Anybody mod their D10 with a Seoul? Is it even worth it or would it work with the Cree reflector if a smoother beam is desired? I miss my GD+


----------



## MWClint (Mar 31, 2009)

*Re: Next Mod Up: Convert NiteCore D10 from Cool White GDP >>> [Edit: GDP] Neutral Wht*



bee-man said:


> Anybody mod their D10 with a Seoul? Is it even worth it or would it work with the Cree reflector if a smoother beam is desired? I miss my GD+



ive done the ex10 cree q5 with a bare emmittor seoul p4 and it focuses fine..

the reflector sits on the shoulders of the seoul and creates a smooth beam. 
i also swapped the lens oring to a thicker glow in the dark oring to take
up the extra space. a p4 star with the thin oring may or may not fit..
although you could always sand the star base thinner.

the cree reflector's opening is larger than the seoul's dome..so you do have to
epoxy the seoul to the brass heatsink to keep it from sliding off center.

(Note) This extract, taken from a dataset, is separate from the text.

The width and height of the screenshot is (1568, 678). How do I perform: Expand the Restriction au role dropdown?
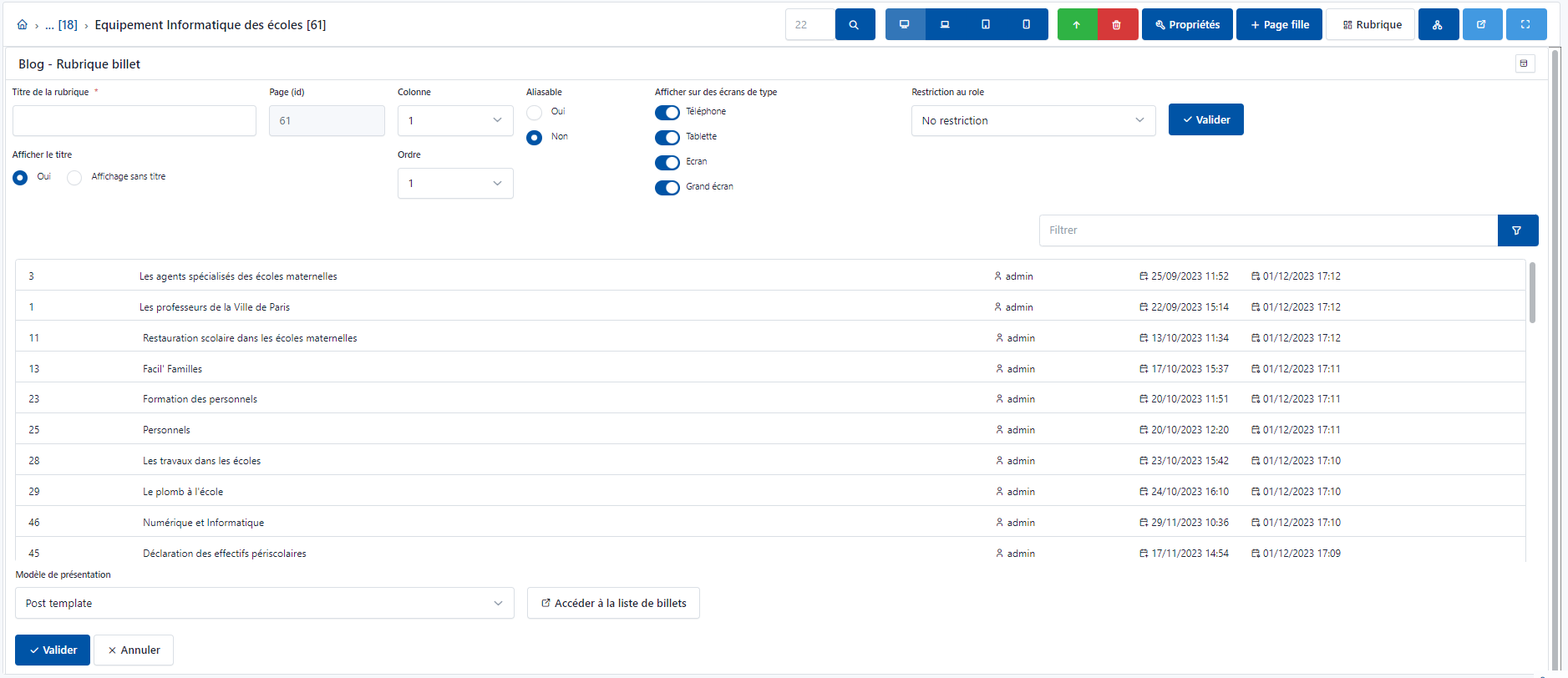pos(1033,121)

ex10 and d10 have the same reflectors..so if you are able to open it up..
the rest of the swap is pretty easy.


----------



## Tekno_Cowboy (Apr 1, 2009)

*Re: Next Mod Up: Convert NiteCore D10 from Cool White GDP >>> [Edit: GDP] Neutral Wht*

Looks like I'm gonna have to try a Cree to High CRI SSC conversion :naughty:


----------



## MWClint (Apr 1, 2009)

*Re: Next Mod Up: Convert NiteCore D10 from Cool White GDP >>> [Edit: GDP] Neutral Wht*



Tekno_Cowboy said:


> Looks like I'm gonna have to try a Cree to High CRI SSC conversion :naughty:



one warning if you do this mod.
.
.
.










all your other lights will become jealous. 

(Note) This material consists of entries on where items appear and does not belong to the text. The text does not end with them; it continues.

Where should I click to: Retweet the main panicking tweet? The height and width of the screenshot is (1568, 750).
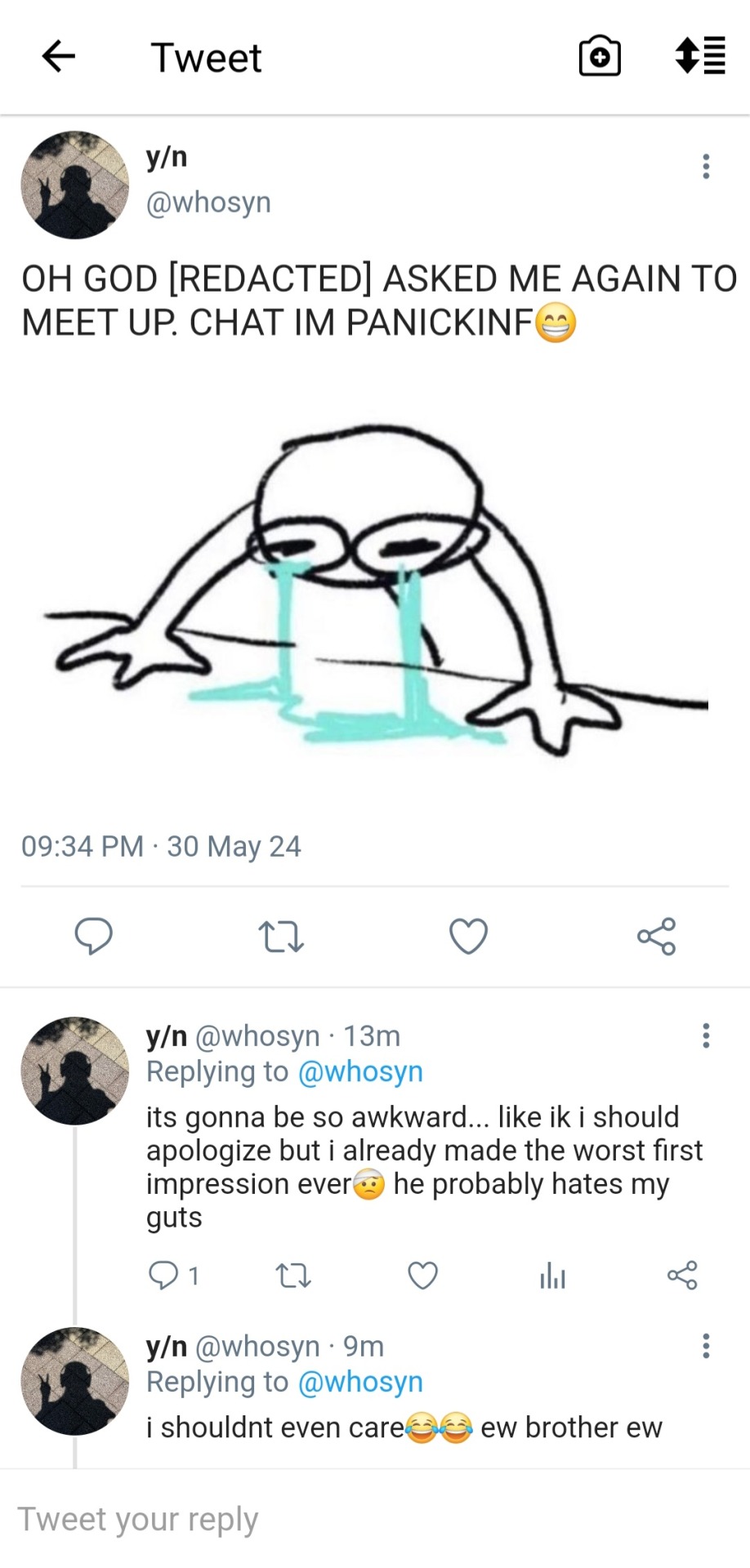[x=281, y=936]
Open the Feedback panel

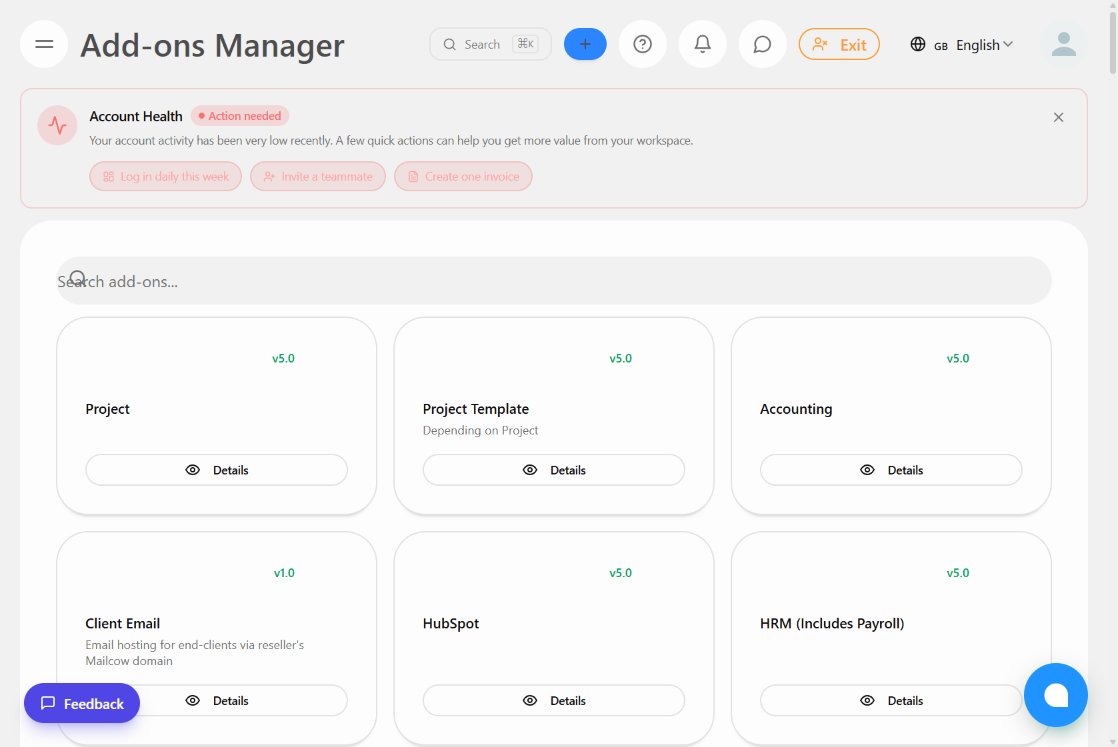pos(81,703)
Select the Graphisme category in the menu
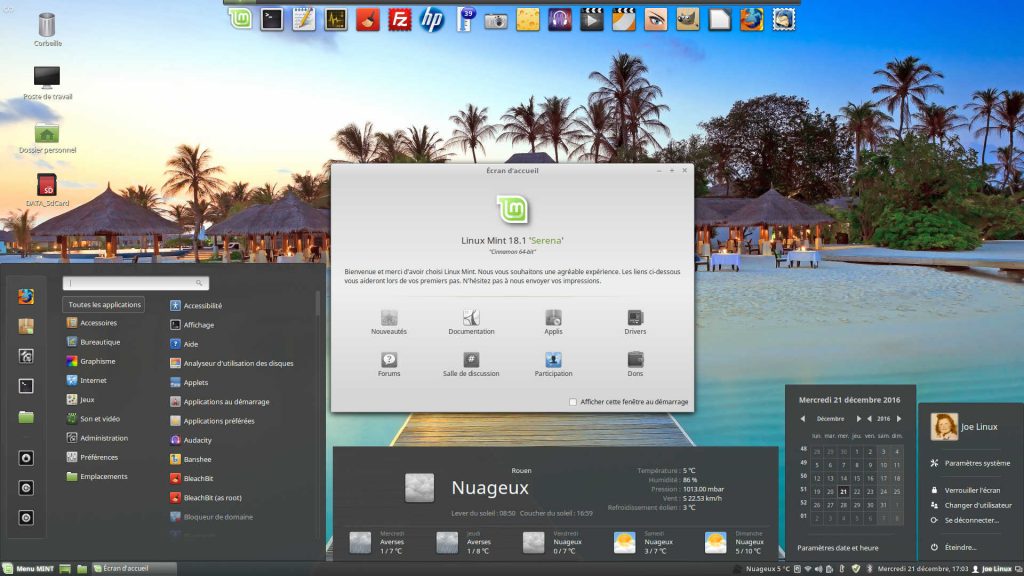The width and height of the screenshot is (1024, 576). tap(97, 361)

the ex10 w/high cri seoul turned into one of my favorite lights...it's just so usefull... the high is still plenty bright..and the low becomes a real low.


----------



## bee-man (Apr 1, 2009)

*Re: Next Mod Up: Convert NiteCore D10 from Cool White GDP >>> [Edit: GDP] Neutral Wht*

MWClint, care to post beam shots? 
I guess I'm forced to buy the D10 R2 since the Q5's are no longer available. If the R2 beam stinks, then it's nice to know that an SSC emitter may help for my needs. Cheers.


----------



## MWClint (Apr 1, 2009)

*Re: Next Mod Up: Convert NiteCore D10 from Cool White GDP >>> [Edit: GDP] Neutral Wht*



bee-man said:


> MWClint, care to post beam shots?
> I guess I'm forced to buy the D10 R2 since the Q5's are no longer available. If the R2 beam stinks, then it's nice to know that an SSC emitter may help for my needs. Cheers.

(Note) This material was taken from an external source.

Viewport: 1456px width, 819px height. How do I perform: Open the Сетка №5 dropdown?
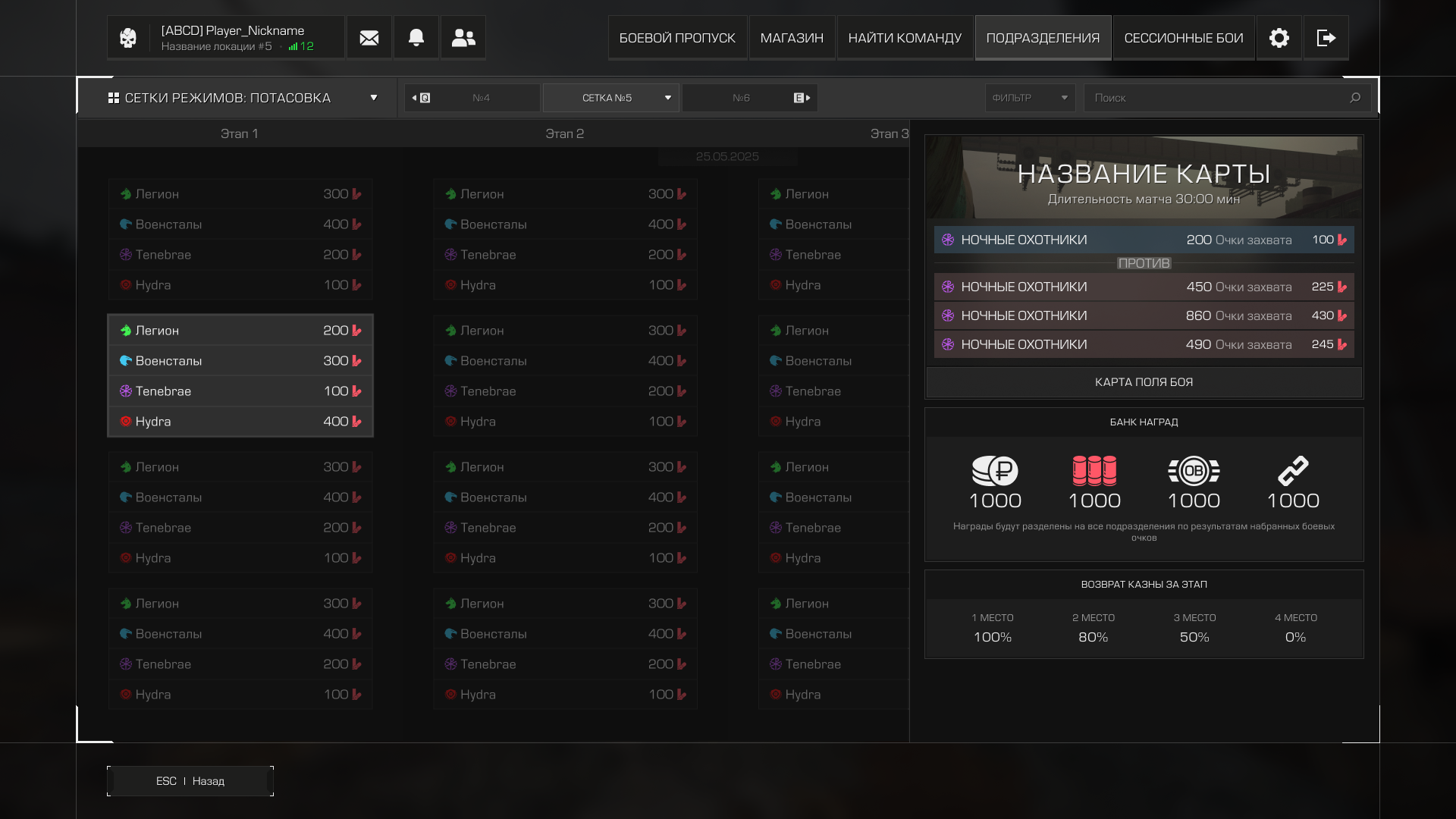coord(611,98)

i only have a wall shot comparison pic. the ex10 cree with the high cri seoul is the middle light. as you can see you dont really lose much brightness
compared to other edcable lights. 

Peak Pacific U2SWOH, Ra Twisty 100 U-bin, EX10 SSC High CRI P4, Surefire G2 Incan, Spy 007 U2SWOH


----------



## Tekno_Cowboy (Apr 1, 2009)

*Re: Next Mod Up: Convert NiteCore D10 from Cool White GDP >>> [Edit: GDP] Neutral Wht*

How does the beam compare to the stock cree? It looks like it would be much narrower in that picture...


----------



## MWClint (Apr 1, 2009)

*Re: Next Mod Up: Convert NiteCore D10 from Cool White GDP >>> [Edit: GDP] Neutral Wht*



Tekno_Cowboy said:


> How does the beam compare to the stock cree? It looks like it would be much narrower in that picture...



yep, it is narrower than the cree ex10 beam, but the spill is brighter and 
overall a very smooth transition from spot to spill..no cree rings obviously. 
there is the typical seoul corona that you can see on a white wall..but not in 
use. if you have used a U2 bin you know what i mean. on the cool white 
seouls, the corona is a warm yellow..on the neutral high cri S2 bin, the 
corona appears as a cooler tint, but still warmer than a cool white tint. my 
camera wont pick up a seoul corona tint..even on the cooler bins.

reds and browns look great. skin tones are lively and not a zombie like pale green.

unfortunatly, my camera wont do outdoor night shots > 6 feet. even with a 3 
second exposure on manual mode, you get a black image with no detail and 
an overexposed white blob in the center. if i lower the exposure, you just get
nothing. absolute junk.

imo the swap is worth every penny of the $5 for the led. if you dont like it, 
it's easy to swap the cree back into it or to try a q3 5a. those of you who want a lower low, will be absolutely overjoyed. mega bonus.


----------



## Tekno_Cowboy (Apr 1, 2009)

*Re: Next Mod Up: Convert NiteCore D10 from Cool White GDP >>> [Edit: GDP] Neutral Wht*

$5, is someone forgetting the shipping costs?

I'm definitely going to have to try this mod sometime, I really like a narrower beam


----------



## bee-man (Apr 1, 2009)

*Re: Next Mod Up: Convert NiteCore D10 from Cool White GDP >>> [Edit: GDP] Neutral Wht*

MWClint, Thanks!


----------